IT professionals have warned that a database supposed to help end
gazumping in the property market could be riddled with
errors.
The National Land and Property Gazetteer (NLPG) database will
underpin the National Land Information Service (NLIS) - an online
one-stop shop for property conveyancing, allowing land and property
searches.
However, sources close to the NLPG project have raised concerns
over the quality of address data which is being fed in to the
national address database. One supplier, who worked with local
authorities and the three suppliers responsible for the NLIS hub,
said up to 20% of data in the NLPG could be inaccurate.
Leaders of the NLIS project, which was launched last year, claim
that it would allow land and property searches, in minutes rather
than days or weeks under the current, paper-based system.
A joint initiative between central and local government, NLIS was
the lead service of an Information Age Concordat, outlined in a
statement signed by key central and local government figures
including the lord chancellor.
A growing number of other key government projects, including the
electoral register, will use the NLPG and the police and utility
companies are also understood to be considering using the address
masterfile.
Each property in the NLPG is supposed to have a unique property
reference number.
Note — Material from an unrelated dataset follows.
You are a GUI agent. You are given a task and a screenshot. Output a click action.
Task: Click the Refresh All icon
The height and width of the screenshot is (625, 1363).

Local authorities must first create their own
local gazetteer by merging different address data sets - including
the electoral register and council tax records.
Anomalies are supposed to be eliminated by the council. The local
gazetteer is linked to the NLPG, by Intelligent Addressing, the
supplier which is overseeing the creation of local
gazetteers.
But another supplier told Computer Weekly that one of the main
problems occurred when properties were duplicated in the national
list - each with a unique property reference number - and listed in
different localities.
This could result in a property surveyor acting for a customer
missing a planning application affecting the property because the
house appears in the wrong area. It could also waste time for
solicitors and property professionals using the pay-as-you-go NLIS
search facility.
One IT professional responsible for creating an NLPG-linked local
gazetteer, echoed these concerns and claimed that up to a quarter
of its address data was probably not accurate.
Council documents, seen by Computer Weekly, show that more than
10%, some 41,000 council records, listed streets that were not
present in the national street gazetteer, which is maintained by
Ordnance Survey.
Intelligent Addressing said it achieved a 97% match rate when it
compared the entire NLPG to land registry records, which are based
on the Postal Address File.
The company declined to show the results of the survey. Its chief
executive Michael Nicholson said councils may be left with
unmatched address data after the creation of the local gazetteer,
but the data in the NLPG was still overwhelmingly accurate. He also
said a small number of duplicated address data within the NLPG was
inevitable, but this would only be in the hundreds of thousands.